===== DATA TO USE =====
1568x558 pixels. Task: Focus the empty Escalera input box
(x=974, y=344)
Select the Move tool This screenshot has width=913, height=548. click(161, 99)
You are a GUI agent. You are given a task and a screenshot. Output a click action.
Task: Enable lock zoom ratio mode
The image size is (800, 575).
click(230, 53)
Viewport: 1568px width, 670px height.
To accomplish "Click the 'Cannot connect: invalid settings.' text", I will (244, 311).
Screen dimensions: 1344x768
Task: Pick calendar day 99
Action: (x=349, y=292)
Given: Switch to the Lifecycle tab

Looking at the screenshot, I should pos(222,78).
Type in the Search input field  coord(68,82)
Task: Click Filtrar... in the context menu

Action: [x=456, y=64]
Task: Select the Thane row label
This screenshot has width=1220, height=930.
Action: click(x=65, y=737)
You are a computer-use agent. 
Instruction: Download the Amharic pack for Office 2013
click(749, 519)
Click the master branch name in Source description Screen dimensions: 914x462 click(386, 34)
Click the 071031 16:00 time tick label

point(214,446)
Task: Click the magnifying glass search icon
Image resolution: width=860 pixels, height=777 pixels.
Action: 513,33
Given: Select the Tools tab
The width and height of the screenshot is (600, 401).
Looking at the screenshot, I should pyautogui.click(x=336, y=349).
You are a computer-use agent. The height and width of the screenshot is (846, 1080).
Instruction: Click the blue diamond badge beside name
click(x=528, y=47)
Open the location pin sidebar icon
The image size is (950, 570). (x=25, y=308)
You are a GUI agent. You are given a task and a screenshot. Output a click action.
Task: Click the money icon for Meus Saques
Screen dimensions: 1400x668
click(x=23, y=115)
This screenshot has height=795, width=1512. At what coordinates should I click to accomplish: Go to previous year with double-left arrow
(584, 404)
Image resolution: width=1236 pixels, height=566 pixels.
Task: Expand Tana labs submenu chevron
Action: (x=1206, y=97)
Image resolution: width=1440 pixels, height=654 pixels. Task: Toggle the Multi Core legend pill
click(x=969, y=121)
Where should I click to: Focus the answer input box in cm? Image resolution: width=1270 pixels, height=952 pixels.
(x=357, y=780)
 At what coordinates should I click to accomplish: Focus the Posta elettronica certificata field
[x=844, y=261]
=====
*WHAT THIS TASK INVOLVES*. Scan the data for the word "agent" and copy every line where it shows up.

*SOLUTION TO THIS PROBLEM*.
You are a GUI agent. You are given a task and a screenshot. Output a click action.
You are a computer-use agent. 
You are a computer-use agent. The height and width of the screenshot is (846, 1080).
You are a GUI agent. You are given a task and a screenshot. Output a click action.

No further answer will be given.